→ Task prompt:
In the depot exercise excerpt, what position does John Warns hold at BGAD?

══ Page excerpt

The additional employees helped the depot exceed the expectations of the exercise.
"Great effort and I'm proud of everyone," said John Warns, BGAD's Program Manager for Commodity Storage-Movement. "They [BGAD employees] not only met but exceeded the goal. The exercise is important to the entire Organic Industrial Base (OIB) because it proves BGAD's capability. Once again, we've proved that the Blue Grass Army Depot is the premiere shipping center within JMC, partly because we are the only organization with its block and bracing department located on the CSC, which creates greater efficiency," he added.
Throughout the exercise, BGAD employees not only operated at a higher production level than expected, but they also did so at cost savings to the government.
According to Walker, Ricky Krossber, Blocker and Bracer Supervisor at BGAD, Jeremiah (AJ) Haupert, Freight Rate Specialist at BGAD, and Matthew Montgomery, Material Manager at BGAD, devised methods of packing the shipping containers more efficiently.

════
══ Record extracts

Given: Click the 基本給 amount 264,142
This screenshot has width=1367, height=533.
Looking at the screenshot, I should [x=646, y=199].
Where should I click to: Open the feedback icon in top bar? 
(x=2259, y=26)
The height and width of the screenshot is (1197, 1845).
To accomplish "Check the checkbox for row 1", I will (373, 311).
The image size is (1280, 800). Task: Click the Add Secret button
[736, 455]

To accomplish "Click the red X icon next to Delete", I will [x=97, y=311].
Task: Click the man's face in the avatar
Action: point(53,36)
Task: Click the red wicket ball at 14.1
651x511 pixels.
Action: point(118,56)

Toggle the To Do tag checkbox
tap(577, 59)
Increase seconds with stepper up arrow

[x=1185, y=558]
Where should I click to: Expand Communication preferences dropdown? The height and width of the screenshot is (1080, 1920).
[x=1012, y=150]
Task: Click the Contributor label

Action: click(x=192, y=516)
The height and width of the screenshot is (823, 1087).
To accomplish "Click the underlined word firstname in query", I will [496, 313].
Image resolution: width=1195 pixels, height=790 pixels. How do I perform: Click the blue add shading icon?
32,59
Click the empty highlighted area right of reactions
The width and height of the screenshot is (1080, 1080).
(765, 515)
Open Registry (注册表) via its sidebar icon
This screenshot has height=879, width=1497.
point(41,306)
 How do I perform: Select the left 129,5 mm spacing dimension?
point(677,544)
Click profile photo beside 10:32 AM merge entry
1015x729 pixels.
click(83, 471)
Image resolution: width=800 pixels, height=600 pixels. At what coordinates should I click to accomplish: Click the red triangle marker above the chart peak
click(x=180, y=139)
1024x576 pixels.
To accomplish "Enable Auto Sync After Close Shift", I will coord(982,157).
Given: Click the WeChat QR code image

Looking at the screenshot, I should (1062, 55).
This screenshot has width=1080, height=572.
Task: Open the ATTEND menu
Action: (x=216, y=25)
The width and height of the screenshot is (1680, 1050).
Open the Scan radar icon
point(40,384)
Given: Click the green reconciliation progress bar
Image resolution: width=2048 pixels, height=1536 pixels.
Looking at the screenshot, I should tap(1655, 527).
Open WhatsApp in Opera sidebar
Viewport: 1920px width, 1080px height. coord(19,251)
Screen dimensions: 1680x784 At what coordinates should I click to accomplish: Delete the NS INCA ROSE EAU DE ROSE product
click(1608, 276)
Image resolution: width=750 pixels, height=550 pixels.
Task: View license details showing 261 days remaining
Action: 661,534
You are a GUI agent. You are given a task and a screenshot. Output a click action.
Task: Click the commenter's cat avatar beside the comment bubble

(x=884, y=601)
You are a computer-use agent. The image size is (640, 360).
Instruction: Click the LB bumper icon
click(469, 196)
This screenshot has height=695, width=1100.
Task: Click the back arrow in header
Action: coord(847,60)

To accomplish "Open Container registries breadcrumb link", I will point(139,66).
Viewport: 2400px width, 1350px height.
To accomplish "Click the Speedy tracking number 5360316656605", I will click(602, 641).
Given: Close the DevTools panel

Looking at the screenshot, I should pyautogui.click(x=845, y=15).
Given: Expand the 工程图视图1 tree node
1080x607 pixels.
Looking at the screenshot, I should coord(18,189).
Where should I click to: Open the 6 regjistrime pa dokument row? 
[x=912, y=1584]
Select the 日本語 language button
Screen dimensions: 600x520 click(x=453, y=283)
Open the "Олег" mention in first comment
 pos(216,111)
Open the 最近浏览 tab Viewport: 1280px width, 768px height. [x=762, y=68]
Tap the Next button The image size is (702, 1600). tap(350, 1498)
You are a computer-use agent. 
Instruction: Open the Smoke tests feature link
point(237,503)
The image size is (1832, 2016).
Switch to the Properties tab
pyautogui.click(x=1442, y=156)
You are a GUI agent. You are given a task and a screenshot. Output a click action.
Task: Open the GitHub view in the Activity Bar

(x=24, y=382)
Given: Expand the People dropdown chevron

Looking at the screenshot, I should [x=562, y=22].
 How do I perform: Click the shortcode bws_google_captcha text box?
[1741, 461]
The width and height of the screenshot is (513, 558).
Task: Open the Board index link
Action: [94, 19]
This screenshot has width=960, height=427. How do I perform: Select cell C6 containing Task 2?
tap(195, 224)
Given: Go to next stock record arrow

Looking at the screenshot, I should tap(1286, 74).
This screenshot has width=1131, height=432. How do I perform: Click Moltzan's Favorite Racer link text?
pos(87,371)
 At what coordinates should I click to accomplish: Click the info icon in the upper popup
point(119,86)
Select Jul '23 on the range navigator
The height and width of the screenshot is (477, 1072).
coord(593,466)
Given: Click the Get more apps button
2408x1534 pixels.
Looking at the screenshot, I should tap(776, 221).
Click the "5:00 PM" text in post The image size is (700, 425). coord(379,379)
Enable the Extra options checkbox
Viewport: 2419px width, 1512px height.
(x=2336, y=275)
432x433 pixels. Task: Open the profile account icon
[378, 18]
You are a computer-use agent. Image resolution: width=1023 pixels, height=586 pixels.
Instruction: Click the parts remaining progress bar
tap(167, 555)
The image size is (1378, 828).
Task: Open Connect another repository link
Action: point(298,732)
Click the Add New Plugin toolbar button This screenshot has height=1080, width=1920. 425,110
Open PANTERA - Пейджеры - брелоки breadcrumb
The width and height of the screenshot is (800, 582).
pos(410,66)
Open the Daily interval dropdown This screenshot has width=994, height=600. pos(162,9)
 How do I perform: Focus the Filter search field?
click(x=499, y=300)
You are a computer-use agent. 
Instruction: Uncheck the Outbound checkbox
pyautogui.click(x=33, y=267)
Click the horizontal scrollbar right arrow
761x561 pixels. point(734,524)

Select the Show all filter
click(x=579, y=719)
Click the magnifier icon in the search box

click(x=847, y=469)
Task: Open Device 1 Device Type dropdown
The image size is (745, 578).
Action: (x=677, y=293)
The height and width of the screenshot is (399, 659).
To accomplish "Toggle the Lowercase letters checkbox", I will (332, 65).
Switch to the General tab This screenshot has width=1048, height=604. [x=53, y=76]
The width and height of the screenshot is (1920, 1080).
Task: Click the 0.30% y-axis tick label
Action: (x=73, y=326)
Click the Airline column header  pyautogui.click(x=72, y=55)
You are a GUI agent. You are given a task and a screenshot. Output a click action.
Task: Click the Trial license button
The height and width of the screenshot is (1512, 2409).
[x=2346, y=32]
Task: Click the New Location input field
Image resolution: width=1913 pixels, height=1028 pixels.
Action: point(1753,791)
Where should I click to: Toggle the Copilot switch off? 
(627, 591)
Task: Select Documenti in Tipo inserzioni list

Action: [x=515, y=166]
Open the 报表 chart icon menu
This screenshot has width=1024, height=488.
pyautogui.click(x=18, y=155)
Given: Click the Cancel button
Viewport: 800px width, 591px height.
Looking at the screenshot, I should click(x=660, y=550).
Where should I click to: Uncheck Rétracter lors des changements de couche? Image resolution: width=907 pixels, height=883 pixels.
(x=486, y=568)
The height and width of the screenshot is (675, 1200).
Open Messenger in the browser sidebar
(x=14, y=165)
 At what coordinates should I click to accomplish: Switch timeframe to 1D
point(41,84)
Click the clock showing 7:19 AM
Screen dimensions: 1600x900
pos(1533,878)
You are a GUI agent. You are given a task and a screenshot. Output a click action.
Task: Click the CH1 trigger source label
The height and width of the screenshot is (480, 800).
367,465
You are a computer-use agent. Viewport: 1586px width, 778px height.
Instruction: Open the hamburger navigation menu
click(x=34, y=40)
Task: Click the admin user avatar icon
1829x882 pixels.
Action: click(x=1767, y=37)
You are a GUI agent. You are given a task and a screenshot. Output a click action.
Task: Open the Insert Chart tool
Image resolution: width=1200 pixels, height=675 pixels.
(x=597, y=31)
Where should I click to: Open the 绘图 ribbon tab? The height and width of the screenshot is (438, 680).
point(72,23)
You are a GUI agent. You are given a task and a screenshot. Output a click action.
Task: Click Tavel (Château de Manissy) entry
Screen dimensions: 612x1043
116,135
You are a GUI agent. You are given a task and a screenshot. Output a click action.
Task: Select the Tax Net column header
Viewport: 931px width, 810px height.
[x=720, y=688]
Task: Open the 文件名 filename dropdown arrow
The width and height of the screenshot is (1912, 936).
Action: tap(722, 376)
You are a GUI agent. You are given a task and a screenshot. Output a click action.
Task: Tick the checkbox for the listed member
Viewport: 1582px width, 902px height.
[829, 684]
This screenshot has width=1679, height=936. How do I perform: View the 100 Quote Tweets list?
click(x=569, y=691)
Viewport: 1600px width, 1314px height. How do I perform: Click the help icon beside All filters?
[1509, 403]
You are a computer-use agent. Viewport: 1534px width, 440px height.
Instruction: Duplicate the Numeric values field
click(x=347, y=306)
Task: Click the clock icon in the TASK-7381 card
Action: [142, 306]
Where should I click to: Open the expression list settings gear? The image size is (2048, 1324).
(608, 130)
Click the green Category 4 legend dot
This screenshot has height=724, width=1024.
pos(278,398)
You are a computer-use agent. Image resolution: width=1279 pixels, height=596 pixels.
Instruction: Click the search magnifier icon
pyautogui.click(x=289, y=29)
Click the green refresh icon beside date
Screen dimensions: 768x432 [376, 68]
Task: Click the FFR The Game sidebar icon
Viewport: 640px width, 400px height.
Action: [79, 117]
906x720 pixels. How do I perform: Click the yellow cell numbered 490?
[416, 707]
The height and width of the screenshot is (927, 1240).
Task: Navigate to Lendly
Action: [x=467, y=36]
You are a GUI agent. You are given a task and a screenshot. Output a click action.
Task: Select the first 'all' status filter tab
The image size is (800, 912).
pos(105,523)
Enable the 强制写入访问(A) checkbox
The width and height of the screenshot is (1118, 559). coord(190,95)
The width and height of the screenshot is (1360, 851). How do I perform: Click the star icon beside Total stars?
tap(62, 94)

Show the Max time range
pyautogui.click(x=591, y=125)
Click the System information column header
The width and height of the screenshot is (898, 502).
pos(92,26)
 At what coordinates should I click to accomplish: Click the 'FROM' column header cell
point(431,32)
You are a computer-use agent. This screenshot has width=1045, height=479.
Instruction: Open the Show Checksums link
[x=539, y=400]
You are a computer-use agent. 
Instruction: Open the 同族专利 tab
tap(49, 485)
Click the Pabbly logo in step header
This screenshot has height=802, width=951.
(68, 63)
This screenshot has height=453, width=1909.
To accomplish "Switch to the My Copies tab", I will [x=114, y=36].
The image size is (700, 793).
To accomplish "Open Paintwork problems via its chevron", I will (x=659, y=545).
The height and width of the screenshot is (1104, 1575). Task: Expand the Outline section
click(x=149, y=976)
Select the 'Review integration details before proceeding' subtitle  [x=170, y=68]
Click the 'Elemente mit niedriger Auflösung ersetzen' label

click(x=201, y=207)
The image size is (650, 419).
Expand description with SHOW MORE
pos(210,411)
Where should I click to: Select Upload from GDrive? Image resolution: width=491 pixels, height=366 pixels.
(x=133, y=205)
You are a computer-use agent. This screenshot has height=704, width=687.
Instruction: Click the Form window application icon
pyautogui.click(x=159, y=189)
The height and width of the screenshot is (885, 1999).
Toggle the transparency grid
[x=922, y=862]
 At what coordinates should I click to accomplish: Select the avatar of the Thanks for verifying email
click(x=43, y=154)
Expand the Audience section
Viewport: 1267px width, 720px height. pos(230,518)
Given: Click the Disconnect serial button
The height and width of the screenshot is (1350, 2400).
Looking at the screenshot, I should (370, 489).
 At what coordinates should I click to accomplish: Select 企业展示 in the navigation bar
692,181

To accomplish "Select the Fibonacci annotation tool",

════

→ Result:
Program Manager for Commodity Storage-Movement